DOCUMENT PASSAGE:

Resources

1. Talking about the workshop

Maratja started the first day by talking about Yolŋu maths at school. Shepherdson College invites him to the school to help the teachers and teacher linguistics talking about Yolŋu maths. It is very important for Yolŋu matha (language) to be part of children’s learning, working with ideas, concepts and world views.

He talked about the workshop as offering the possibility for him to go back to Elcho and contribute more to the school for the betterment of the children’s education. Rose was unsure about what the fundamental question (dhudi-dhawu) was. What do the balanda really want to know – about how we count in Yolŋu matha, or something else?

2. Schooling in general

Maratja connects the lack of Yolŋu ‘value’ (miŋurr) in school to the fact that there are so many Yolŋu ‘drop outs’. The dropouts can’t see the value in maths properly, so they are not good achievers. Where does the value lie? In whose hands?

Frank was interested in the question of how education has changed since he was at school. He felt he had learnt well enough at school, but his education had not gone far enough. Dhaŋgal replied that these days schooling is different for Yolŋu kids. They don’t get the same encouragement from the community, from the mothers and fathers, there are too many distractions, all different things coming along.

Frank said he could see how that was the case and added the examples of the distractions of computers and television.

Dhaŋgal said that in the days when bilingual education was working very well, it was actually quite hard for both the balanda and the Yolŋu teachers working together and they eventually decided just to take the easy way out. Some people were just not doing their job.

Rose later added an example from her work with the interpreter service. The interpreters often find themselves suggesting to the ‘clever balanda’ that the balanda could benefit from some cross-cultural training. They reply, that’ okay, but I’m busy right now. We want the opportunity to teach the balanda but it doesn’t happen. In school we also find that things are not happening ‘both ways’. These days we only hear balanda ideas. Old people are not being invited into the school to help and to support. She added that some Yolŋu parents are involved in ceremonial activity but they are not properly preparing their children to participate in them. Balanda and Yolŋu need to sit together and learn from each other. Our success comes from giving each other understanding, that’s how we will succeed.

WORK TO COMPLETE:
(a) Answer these from the workshop notes:
(i) Which school invites Maratja to help its teachers with Yolŋu maths?
(ii) What two examples of distractions did Frank add?
(iii) Which service did Rose's example come from?
(b) Substitute "diversions" for "distractions" wherever it appears in the workshop notes, starting with "Frank was interested" and going on through "doing their job.".
(c) Pick up the workshop notes on Yolŋu maths after their final sentence and keep writing.
The records have no part in any of this.

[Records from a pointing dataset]
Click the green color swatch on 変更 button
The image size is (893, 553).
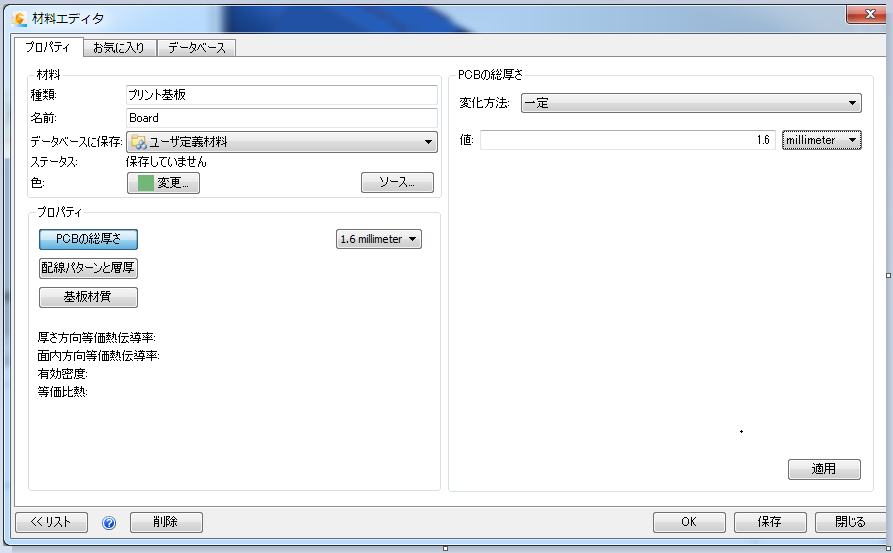click(146, 183)
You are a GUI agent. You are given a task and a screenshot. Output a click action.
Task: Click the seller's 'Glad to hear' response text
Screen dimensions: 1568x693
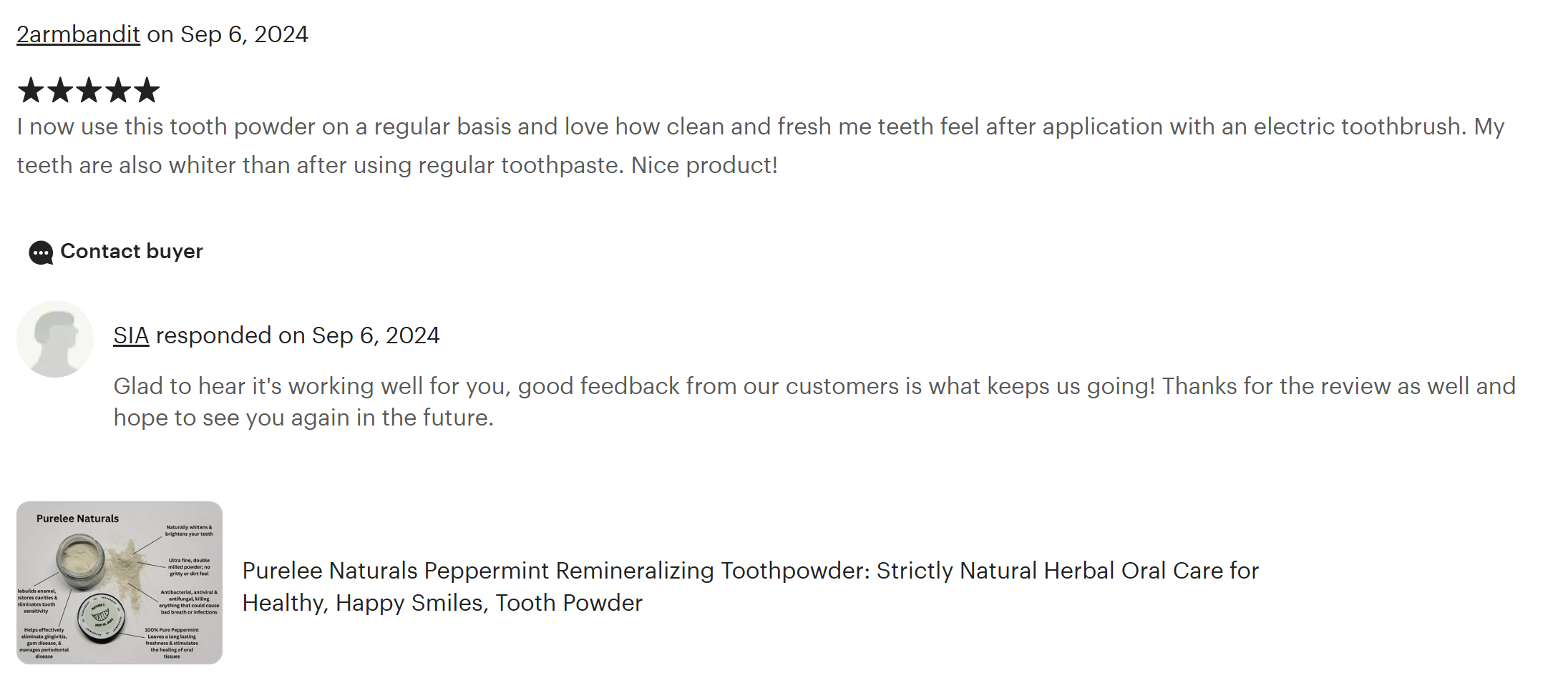[814, 387]
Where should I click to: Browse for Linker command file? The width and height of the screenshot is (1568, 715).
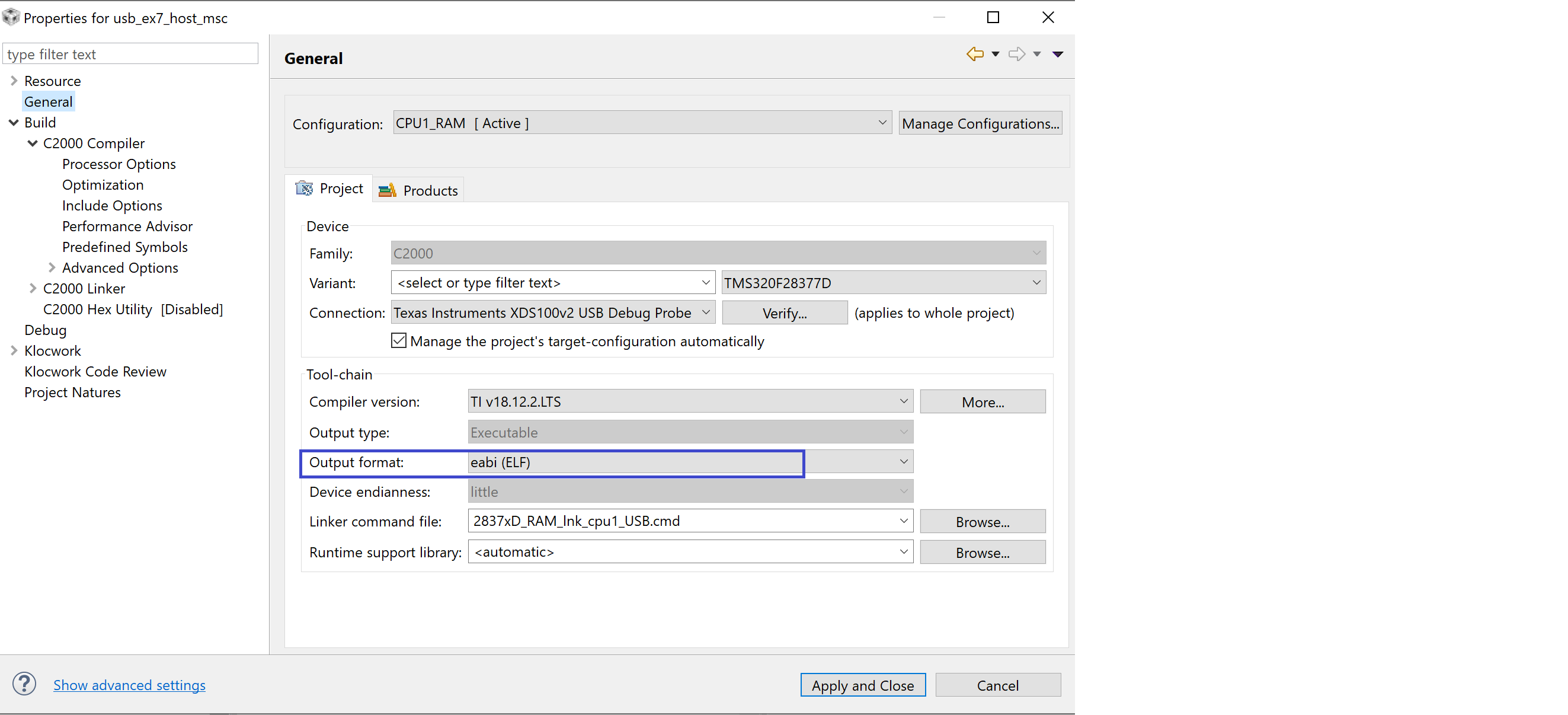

OUTPUTS IN ORDER:
(a)
(i) Shepherdson College
(ii) Computers and television
(iii) The interpreter service

(b)
Frank was interested in the question of how education has changed since he was at school. He felt he had learnt well enough at school, but his education had not gone far enough. Dhaŋgal replied that these days schooling is different for Yolŋu kids. They don’t get the same encouragement from the community, from the mothers and fathers, there are too many diversions, all different things coming along.

Frank said he could see how that was the case and added the examples of the diversions of computers and television.

Dhaŋgal said that in the days when bilingual education was working very well, it was actually quite hard for both the balanda and the Yolŋu teachers working together and they eventually decided just to take the easy way out. Some people were just not doing their job.

(c)
When Gapany was talking about kids learning maths , she pointed out that kids actually feel more comfortable and have more confidence to ask question at home than at school.

Gotha added (61) the example of her grandchild who runs around at Gawa and is a bit naughty but already can recognise words. He is doing well because there is a smooth transition, connection or nexus (gakal) from school to home.

At the end of the first day Maratja suggested that we need to open up the question of becoming analytical problem solvers, (97) talking over the issues of maths and science, what is the system for the children? why isn’t it any good? why isn’t there any value inside our current system? We’re not making an impact, we are not the cutting edge, the two systems don’t recognise each other. Is it possible for that to happen? We’ll start thinking about that instead of putting it into the too hard basket, it’s up to us to contribute a way to make an impact, at the end of the day the Yolŋu education system is failing big time, the wishes and aspirations for Yolŋu autonomy, self management, where’s the meaning for them, what are we doing about it, where are the Yolŋu speaking out for what we want, what we feel is right and proper for us, we Yolŋu need to challenge the system, speak out for what we strongly believe.

Gapany made the point that there is a high turnover of staff these days (116-9), teachers don’t know who’s learning and who isn’t and what they are learning and where they should be patching up and where they should be building on. That’s how it used to be done, now it’s just changing and changing.

3. Yolŋu maths

Dhaŋgal’s first comment was that we need to forget about Balanda maths for a while and think about Yolŋu maths. “Whatever way Yolŋu do things, there’s maths in it”. Ancestral song (manikay) is a good example, the song’s yutuŋgurr is talking about distance, that’s how you would describe it in English. Underneath there has to be something similar to the underlying patterns of balanda maths understood through English, our ancestral designs, the related types of water, the gurrutu kinship system. We see it through our djalkiri, that’s where it comes from.

When Frank was talking about percentages he talked about shapes and sizes, and introduced the word yony-barrtjun, which maybe could be understood as a Yolŋu percentage. Waymamba pointed out that yony-barrtjun was a dividing process used by the old people.

Wulumdhuna stood up and took hold of Gapany’s young four year old grandson Djunuŋgu. We know who this boy is and he is my gaminyarr (waku’s gathu or gathu’s waku). We can see the connection through his name which comes from a song and refers to a particular cloud. Dhaŋgal added that it is up to the balanda to find out about the maths in Yolŋu life and Rose the interpreter commented that it would be very difficult job for an interpreter to explain the connections. Waymamba went on to ask how Yolŋu can keep hold of their connections through names which give Yolŋu maths its basis while at the same time learn from balanda trying to teach their idea of how they do maths. They’ve been teaching maths for a long time but we still don’t quite recognise it. The kids find it so hard in school. There are different things going on inside the Balanda and Yolŋu heads, we can’t really recognise each other.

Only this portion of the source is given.